___ Input ___
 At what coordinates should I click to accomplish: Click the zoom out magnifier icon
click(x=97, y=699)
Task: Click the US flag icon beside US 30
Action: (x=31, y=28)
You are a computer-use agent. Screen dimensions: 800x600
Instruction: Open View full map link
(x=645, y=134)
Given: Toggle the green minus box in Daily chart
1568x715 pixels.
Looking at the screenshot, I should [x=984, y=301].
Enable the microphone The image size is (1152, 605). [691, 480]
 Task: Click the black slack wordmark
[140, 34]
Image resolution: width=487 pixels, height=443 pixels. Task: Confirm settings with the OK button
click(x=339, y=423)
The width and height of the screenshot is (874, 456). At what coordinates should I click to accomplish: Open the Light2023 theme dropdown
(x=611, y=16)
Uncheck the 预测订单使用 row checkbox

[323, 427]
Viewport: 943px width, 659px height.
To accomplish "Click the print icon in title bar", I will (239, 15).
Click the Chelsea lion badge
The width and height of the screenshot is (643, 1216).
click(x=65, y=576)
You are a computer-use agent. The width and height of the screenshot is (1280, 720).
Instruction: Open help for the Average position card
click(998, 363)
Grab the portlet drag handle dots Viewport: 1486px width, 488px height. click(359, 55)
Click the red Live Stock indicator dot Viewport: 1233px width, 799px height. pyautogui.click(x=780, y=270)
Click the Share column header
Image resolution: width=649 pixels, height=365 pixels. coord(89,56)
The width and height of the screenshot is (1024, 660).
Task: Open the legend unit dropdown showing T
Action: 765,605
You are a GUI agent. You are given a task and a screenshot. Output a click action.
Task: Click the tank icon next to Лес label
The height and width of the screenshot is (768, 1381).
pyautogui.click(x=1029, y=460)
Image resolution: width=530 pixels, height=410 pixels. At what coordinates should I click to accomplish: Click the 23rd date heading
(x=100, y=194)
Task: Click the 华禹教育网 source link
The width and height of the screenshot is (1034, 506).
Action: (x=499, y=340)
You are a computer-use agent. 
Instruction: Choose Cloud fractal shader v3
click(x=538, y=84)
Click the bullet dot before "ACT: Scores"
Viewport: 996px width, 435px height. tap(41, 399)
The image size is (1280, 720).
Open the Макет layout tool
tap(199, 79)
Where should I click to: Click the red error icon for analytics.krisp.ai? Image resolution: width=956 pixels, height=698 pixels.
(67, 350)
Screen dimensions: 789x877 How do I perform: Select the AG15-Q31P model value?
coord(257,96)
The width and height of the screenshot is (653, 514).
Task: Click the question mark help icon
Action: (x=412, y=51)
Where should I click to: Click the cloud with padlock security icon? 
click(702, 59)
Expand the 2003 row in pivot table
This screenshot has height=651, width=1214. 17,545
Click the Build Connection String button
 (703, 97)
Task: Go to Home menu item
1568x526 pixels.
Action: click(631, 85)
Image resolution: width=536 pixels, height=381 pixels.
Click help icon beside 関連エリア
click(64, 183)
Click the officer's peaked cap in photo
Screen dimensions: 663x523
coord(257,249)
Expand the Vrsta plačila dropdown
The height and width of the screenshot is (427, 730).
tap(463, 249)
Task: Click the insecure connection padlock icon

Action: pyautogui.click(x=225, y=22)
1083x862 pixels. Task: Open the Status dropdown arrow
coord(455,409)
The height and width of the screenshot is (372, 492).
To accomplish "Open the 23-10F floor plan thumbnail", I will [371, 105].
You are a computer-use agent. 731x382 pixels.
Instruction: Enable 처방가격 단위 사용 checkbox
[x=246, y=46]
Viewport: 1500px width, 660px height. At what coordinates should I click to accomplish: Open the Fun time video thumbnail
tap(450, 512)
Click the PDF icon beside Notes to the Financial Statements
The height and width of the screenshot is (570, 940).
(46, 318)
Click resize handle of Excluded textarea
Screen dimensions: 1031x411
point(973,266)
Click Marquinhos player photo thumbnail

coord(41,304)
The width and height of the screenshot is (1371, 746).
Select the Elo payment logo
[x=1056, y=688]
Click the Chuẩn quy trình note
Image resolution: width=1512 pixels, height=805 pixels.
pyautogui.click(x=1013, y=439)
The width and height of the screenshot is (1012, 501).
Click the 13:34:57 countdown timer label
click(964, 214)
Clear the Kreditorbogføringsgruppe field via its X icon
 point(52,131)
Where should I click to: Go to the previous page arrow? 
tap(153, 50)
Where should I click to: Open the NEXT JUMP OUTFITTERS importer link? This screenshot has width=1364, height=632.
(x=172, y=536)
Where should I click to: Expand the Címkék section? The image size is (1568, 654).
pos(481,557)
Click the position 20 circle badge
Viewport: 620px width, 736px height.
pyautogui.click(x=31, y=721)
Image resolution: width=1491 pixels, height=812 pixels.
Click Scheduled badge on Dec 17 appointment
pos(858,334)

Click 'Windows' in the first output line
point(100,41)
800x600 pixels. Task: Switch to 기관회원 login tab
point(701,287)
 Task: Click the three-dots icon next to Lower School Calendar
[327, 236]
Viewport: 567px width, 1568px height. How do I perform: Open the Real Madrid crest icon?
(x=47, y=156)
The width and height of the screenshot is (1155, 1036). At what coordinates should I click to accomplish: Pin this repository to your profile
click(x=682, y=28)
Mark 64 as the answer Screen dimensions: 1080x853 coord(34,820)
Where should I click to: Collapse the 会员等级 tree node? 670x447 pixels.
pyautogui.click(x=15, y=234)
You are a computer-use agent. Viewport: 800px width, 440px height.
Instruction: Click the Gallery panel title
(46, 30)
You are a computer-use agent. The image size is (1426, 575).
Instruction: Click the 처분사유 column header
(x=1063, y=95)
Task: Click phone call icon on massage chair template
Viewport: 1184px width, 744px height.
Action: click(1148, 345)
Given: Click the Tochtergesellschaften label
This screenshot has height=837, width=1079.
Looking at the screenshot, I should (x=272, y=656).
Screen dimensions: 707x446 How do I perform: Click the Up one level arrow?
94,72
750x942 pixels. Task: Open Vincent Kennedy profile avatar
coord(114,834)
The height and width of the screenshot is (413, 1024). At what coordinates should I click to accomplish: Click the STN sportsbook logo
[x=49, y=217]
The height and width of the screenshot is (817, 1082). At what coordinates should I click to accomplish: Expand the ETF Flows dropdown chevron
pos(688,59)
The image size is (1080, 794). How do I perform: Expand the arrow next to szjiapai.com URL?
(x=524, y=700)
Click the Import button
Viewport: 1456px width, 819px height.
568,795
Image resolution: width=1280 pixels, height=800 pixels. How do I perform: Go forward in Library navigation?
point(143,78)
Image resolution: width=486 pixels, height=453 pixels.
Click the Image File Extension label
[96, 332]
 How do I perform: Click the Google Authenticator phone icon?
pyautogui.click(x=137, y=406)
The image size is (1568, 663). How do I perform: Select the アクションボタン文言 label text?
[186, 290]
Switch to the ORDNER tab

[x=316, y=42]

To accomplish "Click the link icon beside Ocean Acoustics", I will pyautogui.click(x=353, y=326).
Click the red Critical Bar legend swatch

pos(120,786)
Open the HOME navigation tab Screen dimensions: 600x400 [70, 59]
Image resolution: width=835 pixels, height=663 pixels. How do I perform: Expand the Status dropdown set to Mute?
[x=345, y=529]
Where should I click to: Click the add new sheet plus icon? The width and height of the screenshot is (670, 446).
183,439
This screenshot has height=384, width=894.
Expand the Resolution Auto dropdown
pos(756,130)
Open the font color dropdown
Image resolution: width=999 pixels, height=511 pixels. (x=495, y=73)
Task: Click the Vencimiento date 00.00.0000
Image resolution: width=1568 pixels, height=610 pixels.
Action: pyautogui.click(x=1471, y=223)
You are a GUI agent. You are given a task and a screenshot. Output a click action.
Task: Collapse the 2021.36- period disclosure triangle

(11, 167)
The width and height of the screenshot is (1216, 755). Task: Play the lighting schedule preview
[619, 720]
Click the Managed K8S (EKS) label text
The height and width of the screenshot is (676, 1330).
___
* **Task**
Each line in the listing above is to be returned unchanged.

* **Answer to the problem**
 At what coordinates should I click to accomplish: Click the zoom out magnifier icon
click(x=97, y=699)
Task: Click the US flag icon beside US 30
Action: (x=31, y=28)
You are a computer-use agent. Screen dimensions: 800x600
Instruction: Open View full map link
(x=645, y=134)
Given: Toggle the green minus box in Daily chart
1568x715 pixels.
Looking at the screenshot, I should [x=984, y=301].
Enable the microphone The image size is (1152, 605). [691, 480]
 Task: Click the black slack wordmark
[140, 34]
Image resolution: width=487 pixels, height=443 pixels. Task: Confirm settings with the OK button
click(x=339, y=423)
The width and height of the screenshot is (874, 456). At what coordinates should I click to accomplish: Open the Light2023 theme dropdown
(x=611, y=16)
Uncheck the 预测订单使用 row checkbox

[323, 427]
Viewport: 943px width, 659px height.
To accomplish "Click the print icon in title bar", I will (239, 15).
Click the Chelsea lion badge
The width and height of the screenshot is (643, 1216).
click(x=65, y=576)
You are a computer-use agent. The width and height of the screenshot is (1280, 720).
Instruction: Open help for the Average position card
click(998, 363)
Grab the portlet drag handle dots Viewport: 1486px width, 488px height. click(359, 55)
Click the red Live Stock indicator dot Viewport: 1233px width, 799px height. pyautogui.click(x=780, y=270)
Click the Share column header
Image resolution: width=649 pixels, height=365 pixels. coord(89,56)
The width and height of the screenshot is (1024, 660).
Task: Open the legend unit dropdown showing T
Action: 765,605
You are a GUI agent. You are given a task and a screenshot. Output a click action.
Task: Click the tank icon next to Лес label
The height and width of the screenshot is (768, 1381).
pyautogui.click(x=1029, y=460)
Image resolution: width=530 pixels, height=410 pixels. At what coordinates should I click to accomplish: Click the 23rd date heading
(x=100, y=194)
Task: Click the 华禹教育网 source link
The width and height of the screenshot is (1034, 506).
Action: (x=499, y=340)
You are a computer-use agent. 
Instruction: Choose Cloud fractal shader v3
click(x=538, y=84)
Click the bullet dot before "ACT: Scores"
Viewport: 996px width, 435px height. tap(41, 399)
The image size is (1280, 720).
Open the Макет layout tool
tap(199, 79)
Where should I click to: Click the red error icon for analytics.krisp.ai? Image resolution: width=956 pixels, height=698 pixels.
(67, 350)
Screen dimensions: 789x877 How do I perform: Select the AG15-Q31P model value?
coord(257,96)
The width and height of the screenshot is (653, 514).
Task: Click the question mark help icon
Action: (x=412, y=51)
Where should I click to: Click the cloud with padlock security icon? 
click(702, 59)
Expand the 2003 row in pivot table
This screenshot has height=651, width=1214. 17,545
Click the Build Connection String button
 (703, 97)
Task: Go to Home menu item
1568x526 pixels.
Action: click(631, 85)
Image resolution: width=536 pixels, height=381 pixels.
Click help icon beside 関連エリア
click(64, 183)
Click the officer's peaked cap in photo
Screen dimensions: 663x523
coord(257,249)
Expand the Vrsta plačila dropdown
The height and width of the screenshot is (427, 730).
tap(463, 249)
Task: Click the insecure connection padlock icon

Action: pyautogui.click(x=225, y=22)
1083x862 pixels. Task: Open the Status dropdown arrow
coord(455,409)
The height and width of the screenshot is (372, 492).
To accomplish "Open the 23-10F floor plan thumbnail", I will [371, 105].
You are a computer-use agent. 731x382 pixels.
Instruction: Enable 처방가격 단위 사용 checkbox
[x=246, y=46]
Viewport: 1500px width, 660px height. At what coordinates should I click to accomplish: Open the Fun time video thumbnail
tap(450, 512)
Click the PDF icon beside Notes to the Financial Statements
The height and width of the screenshot is (570, 940).
(46, 318)
Click resize handle of Excluded textarea
Screen dimensions: 1031x411
point(973,266)
Click Marquinhos player photo thumbnail

coord(41,304)
The width and height of the screenshot is (1371, 746).
Select the Elo payment logo
[x=1056, y=688]
Click the Chuẩn quy trình note
Image resolution: width=1512 pixels, height=805 pixels.
pyautogui.click(x=1013, y=439)
The width and height of the screenshot is (1012, 501).
Click the 13:34:57 countdown timer label
click(964, 214)
Clear the Kreditorbogføringsgruppe field via its X icon
 point(52,131)
Where should I click to: Go to the previous page arrow? 
tap(153, 50)
Where should I click to: Open the NEXT JUMP OUTFITTERS importer link? This screenshot has width=1364, height=632.
(x=172, y=536)
Where should I click to: Expand the Címkék section? The image size is (1568, 654).
pos(481,557)
Click the position 20 circle badge
Viewport: 620px width, 736px height.
pyautogui.click(x=31, y=721)
Image resolution: width=1491 pixels, height=812 pixels.
Click Scheduled badge on Dec 17 appointment
pos(858,334)

Click 'Windows' in the first output line
point(100,41)
800x600 pixels. Task: Switch to 기관회원 login tab
point(701,287)
 Task: Click the three-dots icon next to Lower School Calendar
[327, 236]
Viewport: 567px width, 1568px height. How do I perform: Open the Real Madrid crest icon?
(x=47, y=156)
The width and height of the screenshot is (1155, 1036). At what coordinates should I click to accomplish: Pin this repository to your profile
click(x=682, y=28)
Mark 64 as the answer Screen dimensions: 1080x853 coord(34,820)
Where should I click to: Collapse the 会员等级 tree node? 670x447 pixels.
pyautogui.click(x=15, y=234)
You are a computer-use agent. Viewport: 800px width, 440px height.
Instruction: Click the Gallery panel title
(46, 30)
You are a computer-use agent. The image size is (1426, 575).
Instruction: Click the 처분사유 column header
(x=1063, y=95)
Task: Click phone call icon on massage chair template
Viewport: 1184px width, 744px height.
Action: click(1148, 345)
Given: Click the Tochtergesellschaften label
This screenshot has height=837, width=1079.
Looking at the screenshot, I should (x=272, y=656).
Screen dimensions: 707x446 How do I perform: Click the Up one level arrow?
94,72
750x942 pixels. Task: Open Vincent Kennedy profile avatar
coord(114,834)
The height and width of the screenshot is (413, 1024). At what coordinates should I click to accomplish: Click the STN sportsbook logo
[x=49, y=217]
The height and width of the screenshot is (817, 1082). At what coordinates should I click to accomplish: Expand the ETF Flows dropdown chevron
pos(688,59)
The image size is (1080, 794). How do I perform: Expand the arrow next to szjiapai.com URL?
(x=524, y=700)
Click the Import button
Viewport: 1456px width, 819px height.
568,795
Image resolution: width=1280 pixels, height=800 pixels. How do I perform: Go forward in Library navigation?
point(143,78)
Image resolution: width=486 pixels, height=453 pixels.
Click the Image File Extension label
[96, 332]
 How do I perform: Click the Google Authenticator phone icon?
pyautogui.click(x=137, y=406)
The image size is (1568, 663). How do I perform: Select the アクションボタン文言 label text?
[186, 290]
Switch to the ORDNER tab

[x=316, y=42]

To accomplish "Click the link icon beside Ocean Acoustics", I will pyautogui.click(x=353, y=326).
Click the red Critical Bar legend swatch

pos(120,786)
Open the HOME navigation tab Screen dimensions: 600x400 [70, 59]
Image resolution: width=835 pixels, height=663 pixels. How do I perform: Expand the Status dropdown set to Mute?
[x=345, y=529]
Where should I click to: Click the add new sheet plus icon? The width and height of the screenshot is (670, 446).
183,439
This screenshot has height=384, width=894.
Expand the Resolution Auto dropdown
pos(756,130)
Open the font color dropdown
Image resolution: width=999 pixels, height=511 pixels. (x=495, y=73)
Task: Click the Vencimiento date 00.00.0000
Image resolution: width=1568 pixels, height=610 pixels.
Action: pyautogui.click(x=1471, y=223)
You are a GUI agent. You are given a task and a screenshot. Output a click action.
Task: Collapse the 2021.36- period disclosure triangle

(11, 167)
The width and height of the screenshot is (1216, 755). Task: Play the lighting schedule preview
[619, 720]
Click the Managed K8S (EKS) label text
The height and width of the screenshot is (676, 1330).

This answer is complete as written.